Mary Lou and her johns mix it up -- who's zooming who? Part 2 in a series.
Jul 11, 2000 | Mary Lou has spent the past two years in various beds gathering data, marveling that her johns are "all so different. It's fascinating for me to get inside their minds." She tries to look at it as an investment in "a career in psychology or sociology where I'll help people on the street or addicted to drugs or something."
She's studying the men, but they're not the ones on the street or addicted. And it's not the only time Mary Lou blurs her identity and role with her johns'. Her confusion is understandable: She's just a whore and they are lawyers and politicians and men who "work internationally, buy and sell businesses." Yet they're turning to her, so she wants the money and security that would reflect her high perch in the power structure.
The most she has made in a week so far is $1,500, from three tricks. To drum up business, she put an ad in the paper that read: "Beautiful young student in search of wealthy male benefactor." She wanted "one certain guy to take care of me, to put me through school and everything in exchange for sex. And I had a lot of calls, and met a few guys who said they couldn't afford to put that commitment into me, but they'd see me on a transactional basis."
I ask how her "wealthy male benefactor" would differ from a rich husband. Mary Lou says, "I'd prefer not to be married.
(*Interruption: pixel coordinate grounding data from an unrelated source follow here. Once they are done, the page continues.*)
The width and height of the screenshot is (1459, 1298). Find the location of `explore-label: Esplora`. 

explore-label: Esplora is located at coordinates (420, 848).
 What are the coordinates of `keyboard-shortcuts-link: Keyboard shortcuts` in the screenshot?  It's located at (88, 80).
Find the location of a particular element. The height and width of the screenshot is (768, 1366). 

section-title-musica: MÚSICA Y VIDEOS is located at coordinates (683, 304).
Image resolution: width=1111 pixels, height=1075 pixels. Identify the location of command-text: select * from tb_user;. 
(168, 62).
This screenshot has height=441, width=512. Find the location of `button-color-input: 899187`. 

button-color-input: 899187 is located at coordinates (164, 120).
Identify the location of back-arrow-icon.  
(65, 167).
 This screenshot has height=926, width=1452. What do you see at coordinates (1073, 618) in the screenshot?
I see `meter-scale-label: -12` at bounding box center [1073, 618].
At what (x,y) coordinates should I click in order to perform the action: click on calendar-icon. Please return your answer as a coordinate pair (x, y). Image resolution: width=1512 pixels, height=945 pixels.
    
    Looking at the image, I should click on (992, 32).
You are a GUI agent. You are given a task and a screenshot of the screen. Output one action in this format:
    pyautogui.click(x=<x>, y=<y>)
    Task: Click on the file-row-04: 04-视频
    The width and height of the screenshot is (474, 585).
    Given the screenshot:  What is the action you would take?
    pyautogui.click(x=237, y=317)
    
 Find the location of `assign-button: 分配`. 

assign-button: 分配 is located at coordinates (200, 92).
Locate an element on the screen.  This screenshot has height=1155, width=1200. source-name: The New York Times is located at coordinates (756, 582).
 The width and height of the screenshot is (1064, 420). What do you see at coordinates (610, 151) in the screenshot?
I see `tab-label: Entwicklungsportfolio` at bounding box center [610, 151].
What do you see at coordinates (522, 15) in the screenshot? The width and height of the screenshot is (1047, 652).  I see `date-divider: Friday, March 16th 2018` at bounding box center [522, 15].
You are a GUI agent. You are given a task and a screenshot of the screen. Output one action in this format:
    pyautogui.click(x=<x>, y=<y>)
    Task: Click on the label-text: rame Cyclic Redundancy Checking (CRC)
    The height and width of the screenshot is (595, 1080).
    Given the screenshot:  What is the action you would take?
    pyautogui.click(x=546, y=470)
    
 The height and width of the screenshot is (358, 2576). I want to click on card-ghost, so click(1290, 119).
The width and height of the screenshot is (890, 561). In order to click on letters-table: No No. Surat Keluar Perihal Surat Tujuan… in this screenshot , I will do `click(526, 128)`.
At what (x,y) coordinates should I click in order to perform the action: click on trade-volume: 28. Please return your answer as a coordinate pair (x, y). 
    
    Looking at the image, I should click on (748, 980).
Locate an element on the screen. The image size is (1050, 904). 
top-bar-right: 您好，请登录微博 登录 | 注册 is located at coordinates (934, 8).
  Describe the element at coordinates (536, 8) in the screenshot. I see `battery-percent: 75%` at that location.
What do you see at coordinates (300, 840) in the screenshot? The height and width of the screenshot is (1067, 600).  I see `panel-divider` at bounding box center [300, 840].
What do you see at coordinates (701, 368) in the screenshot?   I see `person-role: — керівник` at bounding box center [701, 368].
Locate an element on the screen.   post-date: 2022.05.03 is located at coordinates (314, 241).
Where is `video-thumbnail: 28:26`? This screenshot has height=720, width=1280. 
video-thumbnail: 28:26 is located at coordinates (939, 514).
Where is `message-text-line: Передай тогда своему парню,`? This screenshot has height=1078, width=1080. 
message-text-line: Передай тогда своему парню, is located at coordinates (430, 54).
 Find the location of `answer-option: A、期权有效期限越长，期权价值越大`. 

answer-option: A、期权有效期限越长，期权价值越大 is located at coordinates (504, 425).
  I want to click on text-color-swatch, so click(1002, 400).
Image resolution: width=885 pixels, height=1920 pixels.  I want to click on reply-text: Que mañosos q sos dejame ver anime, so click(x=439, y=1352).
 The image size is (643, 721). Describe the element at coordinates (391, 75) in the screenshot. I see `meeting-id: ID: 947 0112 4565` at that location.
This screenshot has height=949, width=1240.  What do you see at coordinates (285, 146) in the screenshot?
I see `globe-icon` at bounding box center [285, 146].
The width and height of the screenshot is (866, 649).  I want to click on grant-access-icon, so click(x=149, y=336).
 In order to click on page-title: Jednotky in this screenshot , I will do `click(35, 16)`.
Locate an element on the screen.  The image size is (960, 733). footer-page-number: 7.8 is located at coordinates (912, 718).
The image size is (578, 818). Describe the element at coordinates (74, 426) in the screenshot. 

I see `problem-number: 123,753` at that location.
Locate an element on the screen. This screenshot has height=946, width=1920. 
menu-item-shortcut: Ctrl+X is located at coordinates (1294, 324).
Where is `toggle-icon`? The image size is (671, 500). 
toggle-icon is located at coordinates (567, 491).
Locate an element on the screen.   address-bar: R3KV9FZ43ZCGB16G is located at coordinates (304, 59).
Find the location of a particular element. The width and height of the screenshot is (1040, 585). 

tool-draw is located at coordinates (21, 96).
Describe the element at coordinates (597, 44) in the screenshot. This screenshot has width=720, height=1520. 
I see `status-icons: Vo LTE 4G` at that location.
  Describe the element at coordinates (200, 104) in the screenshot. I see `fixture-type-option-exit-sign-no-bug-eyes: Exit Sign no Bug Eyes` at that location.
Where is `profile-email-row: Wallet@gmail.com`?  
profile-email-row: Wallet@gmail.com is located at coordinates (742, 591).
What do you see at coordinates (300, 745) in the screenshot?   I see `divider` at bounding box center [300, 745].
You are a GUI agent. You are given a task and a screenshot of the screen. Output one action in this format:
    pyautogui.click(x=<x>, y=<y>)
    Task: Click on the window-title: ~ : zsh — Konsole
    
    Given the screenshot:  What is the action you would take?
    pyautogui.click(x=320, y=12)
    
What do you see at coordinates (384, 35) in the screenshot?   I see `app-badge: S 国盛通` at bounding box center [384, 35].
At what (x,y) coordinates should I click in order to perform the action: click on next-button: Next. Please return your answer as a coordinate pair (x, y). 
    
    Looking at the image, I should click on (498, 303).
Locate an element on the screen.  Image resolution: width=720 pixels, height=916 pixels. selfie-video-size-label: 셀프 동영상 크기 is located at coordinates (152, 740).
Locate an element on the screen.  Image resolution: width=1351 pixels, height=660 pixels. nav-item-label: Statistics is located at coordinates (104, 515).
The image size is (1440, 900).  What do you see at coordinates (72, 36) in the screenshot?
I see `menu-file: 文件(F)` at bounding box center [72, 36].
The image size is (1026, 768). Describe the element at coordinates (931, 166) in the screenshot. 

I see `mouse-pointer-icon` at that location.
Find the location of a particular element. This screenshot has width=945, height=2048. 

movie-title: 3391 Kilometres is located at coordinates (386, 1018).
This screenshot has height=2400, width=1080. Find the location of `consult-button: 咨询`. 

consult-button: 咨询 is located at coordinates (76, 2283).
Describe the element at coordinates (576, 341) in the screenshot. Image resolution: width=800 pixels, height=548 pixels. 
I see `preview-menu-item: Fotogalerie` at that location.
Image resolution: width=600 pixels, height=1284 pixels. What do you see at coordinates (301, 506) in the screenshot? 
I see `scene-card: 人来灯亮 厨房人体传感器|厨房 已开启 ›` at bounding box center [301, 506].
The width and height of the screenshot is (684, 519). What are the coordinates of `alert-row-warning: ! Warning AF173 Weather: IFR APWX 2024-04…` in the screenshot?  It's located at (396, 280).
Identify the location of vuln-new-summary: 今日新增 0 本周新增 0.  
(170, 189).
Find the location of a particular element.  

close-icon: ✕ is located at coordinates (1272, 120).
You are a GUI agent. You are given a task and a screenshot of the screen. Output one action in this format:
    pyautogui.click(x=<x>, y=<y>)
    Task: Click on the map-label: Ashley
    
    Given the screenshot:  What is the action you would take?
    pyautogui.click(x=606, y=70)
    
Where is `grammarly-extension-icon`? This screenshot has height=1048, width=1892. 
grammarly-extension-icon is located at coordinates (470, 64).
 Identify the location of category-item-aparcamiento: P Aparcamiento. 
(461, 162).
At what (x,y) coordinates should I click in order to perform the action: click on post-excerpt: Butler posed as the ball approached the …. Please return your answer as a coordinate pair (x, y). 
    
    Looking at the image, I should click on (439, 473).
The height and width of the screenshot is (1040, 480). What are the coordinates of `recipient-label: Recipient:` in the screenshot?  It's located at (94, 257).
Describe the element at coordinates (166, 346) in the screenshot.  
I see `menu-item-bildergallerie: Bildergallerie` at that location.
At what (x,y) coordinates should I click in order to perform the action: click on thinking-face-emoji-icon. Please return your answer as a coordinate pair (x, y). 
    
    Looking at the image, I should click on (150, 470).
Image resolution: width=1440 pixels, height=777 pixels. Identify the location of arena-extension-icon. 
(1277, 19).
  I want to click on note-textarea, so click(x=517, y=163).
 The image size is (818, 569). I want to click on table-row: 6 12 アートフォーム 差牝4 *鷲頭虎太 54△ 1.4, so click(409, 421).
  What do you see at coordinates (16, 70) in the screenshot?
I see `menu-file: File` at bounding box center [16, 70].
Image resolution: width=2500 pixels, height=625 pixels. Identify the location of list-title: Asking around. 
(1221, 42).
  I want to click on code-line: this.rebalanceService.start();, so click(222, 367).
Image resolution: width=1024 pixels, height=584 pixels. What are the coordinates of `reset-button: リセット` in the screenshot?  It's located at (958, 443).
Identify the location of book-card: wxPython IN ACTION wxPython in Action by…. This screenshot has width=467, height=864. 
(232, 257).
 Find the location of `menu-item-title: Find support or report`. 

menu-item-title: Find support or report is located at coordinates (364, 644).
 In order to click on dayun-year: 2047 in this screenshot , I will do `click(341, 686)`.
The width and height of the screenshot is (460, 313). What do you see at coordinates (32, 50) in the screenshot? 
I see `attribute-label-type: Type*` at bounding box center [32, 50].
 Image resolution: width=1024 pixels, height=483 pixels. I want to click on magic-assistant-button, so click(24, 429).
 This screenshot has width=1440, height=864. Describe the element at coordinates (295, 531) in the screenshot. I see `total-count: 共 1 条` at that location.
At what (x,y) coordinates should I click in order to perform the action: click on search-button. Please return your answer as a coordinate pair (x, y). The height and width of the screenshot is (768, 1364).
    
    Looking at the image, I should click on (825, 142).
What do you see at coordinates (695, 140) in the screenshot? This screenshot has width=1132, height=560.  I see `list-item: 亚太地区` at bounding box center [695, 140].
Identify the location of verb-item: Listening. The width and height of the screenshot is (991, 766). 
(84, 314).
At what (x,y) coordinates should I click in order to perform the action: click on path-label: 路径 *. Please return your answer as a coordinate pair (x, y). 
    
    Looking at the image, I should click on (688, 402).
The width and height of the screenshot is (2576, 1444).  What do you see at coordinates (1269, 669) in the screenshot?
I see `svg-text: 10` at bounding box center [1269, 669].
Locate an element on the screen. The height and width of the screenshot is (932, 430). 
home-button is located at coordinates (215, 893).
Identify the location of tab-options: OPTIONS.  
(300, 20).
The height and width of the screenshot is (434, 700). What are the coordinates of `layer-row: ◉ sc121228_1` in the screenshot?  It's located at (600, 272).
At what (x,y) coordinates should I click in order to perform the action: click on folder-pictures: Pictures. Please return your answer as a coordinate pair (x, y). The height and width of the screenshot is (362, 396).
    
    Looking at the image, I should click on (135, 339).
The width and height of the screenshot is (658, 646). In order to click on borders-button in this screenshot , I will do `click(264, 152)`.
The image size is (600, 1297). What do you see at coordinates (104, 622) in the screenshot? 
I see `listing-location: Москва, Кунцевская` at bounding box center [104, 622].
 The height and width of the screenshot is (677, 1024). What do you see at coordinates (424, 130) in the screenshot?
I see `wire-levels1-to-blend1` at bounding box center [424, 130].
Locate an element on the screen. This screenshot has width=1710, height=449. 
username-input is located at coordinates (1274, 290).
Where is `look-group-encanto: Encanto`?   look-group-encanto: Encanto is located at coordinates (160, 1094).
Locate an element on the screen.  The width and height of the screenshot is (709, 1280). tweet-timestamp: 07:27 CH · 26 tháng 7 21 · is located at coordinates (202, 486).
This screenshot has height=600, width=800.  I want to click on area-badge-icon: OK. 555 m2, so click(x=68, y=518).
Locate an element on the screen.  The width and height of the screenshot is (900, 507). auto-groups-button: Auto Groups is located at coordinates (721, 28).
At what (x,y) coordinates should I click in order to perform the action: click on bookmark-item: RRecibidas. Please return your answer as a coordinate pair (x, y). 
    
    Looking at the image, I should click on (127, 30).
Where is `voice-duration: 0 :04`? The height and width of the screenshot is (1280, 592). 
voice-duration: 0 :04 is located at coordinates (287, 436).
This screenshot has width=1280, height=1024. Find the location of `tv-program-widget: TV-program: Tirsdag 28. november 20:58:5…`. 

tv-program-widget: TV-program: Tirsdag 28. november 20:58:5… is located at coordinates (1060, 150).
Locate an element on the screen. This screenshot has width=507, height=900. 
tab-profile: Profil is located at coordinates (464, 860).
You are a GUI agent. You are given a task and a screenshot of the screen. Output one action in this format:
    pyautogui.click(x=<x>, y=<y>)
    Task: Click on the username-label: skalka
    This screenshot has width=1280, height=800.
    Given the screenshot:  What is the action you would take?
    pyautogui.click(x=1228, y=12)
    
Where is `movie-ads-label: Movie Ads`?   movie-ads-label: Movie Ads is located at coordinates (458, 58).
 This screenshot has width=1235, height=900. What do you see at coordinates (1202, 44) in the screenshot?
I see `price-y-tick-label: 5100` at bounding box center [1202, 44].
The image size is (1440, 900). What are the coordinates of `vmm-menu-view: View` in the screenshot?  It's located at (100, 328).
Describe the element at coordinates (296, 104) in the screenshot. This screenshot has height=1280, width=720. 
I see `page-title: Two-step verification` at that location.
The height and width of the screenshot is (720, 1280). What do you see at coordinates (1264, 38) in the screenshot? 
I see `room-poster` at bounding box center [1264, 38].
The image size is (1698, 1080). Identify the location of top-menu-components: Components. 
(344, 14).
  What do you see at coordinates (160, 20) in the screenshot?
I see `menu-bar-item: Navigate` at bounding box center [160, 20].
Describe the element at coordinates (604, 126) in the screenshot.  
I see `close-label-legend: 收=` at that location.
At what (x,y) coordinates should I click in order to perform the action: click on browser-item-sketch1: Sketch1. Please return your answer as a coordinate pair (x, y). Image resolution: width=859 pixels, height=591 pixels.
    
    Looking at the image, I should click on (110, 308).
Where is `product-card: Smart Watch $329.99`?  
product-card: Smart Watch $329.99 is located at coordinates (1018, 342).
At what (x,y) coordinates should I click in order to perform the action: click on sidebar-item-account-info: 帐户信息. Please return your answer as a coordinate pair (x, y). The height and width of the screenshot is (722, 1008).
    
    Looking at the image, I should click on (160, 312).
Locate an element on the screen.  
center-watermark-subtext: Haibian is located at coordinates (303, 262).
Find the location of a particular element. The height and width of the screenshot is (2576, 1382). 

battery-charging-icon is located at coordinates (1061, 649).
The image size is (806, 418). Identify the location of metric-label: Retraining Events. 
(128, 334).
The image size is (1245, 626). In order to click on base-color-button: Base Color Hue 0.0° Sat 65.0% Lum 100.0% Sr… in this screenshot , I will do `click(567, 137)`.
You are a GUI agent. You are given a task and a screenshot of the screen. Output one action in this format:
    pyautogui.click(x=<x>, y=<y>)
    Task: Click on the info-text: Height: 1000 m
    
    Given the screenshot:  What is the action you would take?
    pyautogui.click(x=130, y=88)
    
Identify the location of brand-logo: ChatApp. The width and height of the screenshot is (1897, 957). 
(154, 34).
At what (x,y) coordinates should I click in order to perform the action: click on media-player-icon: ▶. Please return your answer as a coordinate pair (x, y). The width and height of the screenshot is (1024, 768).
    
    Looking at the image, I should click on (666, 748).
I'm an independent person; I'd rather they came to see me at my place.
"I want to do what I want to do. Social work might not make thousands and thousands of dollars, but it's what I want to do." She then adds without irony, "Life's too short to do a job you don't like just for the money."
Mary Lou has no friends her own age because her occupation "makes people uncomfortable. One time I tried to tell a friend -- this really cool girl who works at a record store -- and it was like she pitied me, even after I said, 'Don't feel sorry for me.' After that, I decided not to tell people." She dropped her last girlfriend, Crystal -- the one who introduced her to First Guy -- after Crystal tried to rip her off in a drug deal.
First Guy does offer friendly advice and has her call him when she goes out with someone new, for safety. He has instructed her to "get proof of where they work [before sex]. Get a business card and give it to me, and I'll call and check them out." Mary Lou's generally afraid to push for a card, however, in what she perceives as a buyer's market. "I don't want to piss them off," she says. "I'm afraid they'll go, 'Forget it, there's plenty of girls out there better looking than you.'"
Mary Lou says one wily lawyer "showed me proof of all the money he makes, bank statements and everything. He's a millionaire but he said, 'We have to go through a trial period.'" The lawyer's proposal was free access to her for a month, with full payment at the end if he was satisfied.
"He said he'd pay for my school, my housing, everything," Mary Lou recounts. "So he asked me to go into this parking garage and give him a blow job. So I did and he loved it. He gave me $40. And I said, 'I feel way cheap; I've gotten $450 for a blow job,' and he said, 'But this is the trial period.'" She told First Guy, who said, "That's bullshit -- he should be paying you for the trial period. Drop it." She saw the lawyer a few more times anyway.